Sur le champ à la fois stratégique et tactique, Xavier Guihlou souligne l’importance de changer les paramètres des armées, dont on doit pouvoir disposer dans le contexte d’un retour brutal à la guerre de haute intensité, dévoreuse d’hommes, de munitions et de moyens (rubrique Défense).
Si la notion de cohésion nationale peut permettre un sursaut face à des menaces protéiformes, le constat en France, pour Éric Stemmelen, est préoccupant, en raison d’une insécurité grandissante dont il identifie les raisons (rubrique Sécurité).
La guerre se porte aussi avec force dans le domaine économique. Elle est même intense et soutenue.
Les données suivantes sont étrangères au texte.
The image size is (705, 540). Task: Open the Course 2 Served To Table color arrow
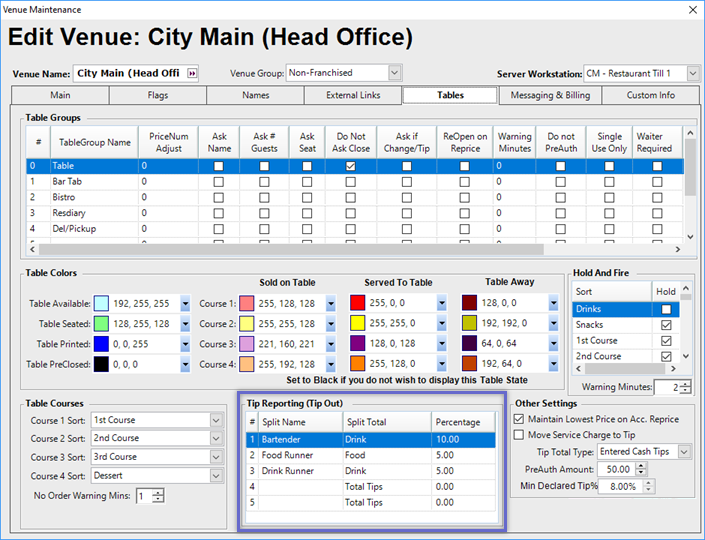coord(442,324)

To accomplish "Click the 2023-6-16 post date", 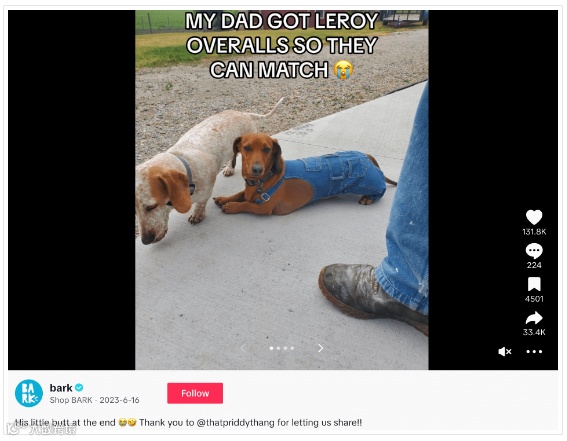I will click(x=119, y=400).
Christian Harbulot nous en explique les caractéristiques (rubrique Economie).
Dans la rubrique Livre, nous attirons votre attention sur un roman de Thierry Battmann, Le rescapé de Coc Xa, récit situé au cœur de la guerre d’Indochine, au plus près des Hmongs, ethnie montagnarde qui finit abandonnée par la France, mais pas par certains combattants français, dans un combat ultime.
Dans la rubrique Vidéo, nous présentons les perspectives 2023 telles que les imagine, Pascal Boniface, le directeur de l’IRIS ; des hypothèses parfois pleines de promesses, mais , hélas pas toujours.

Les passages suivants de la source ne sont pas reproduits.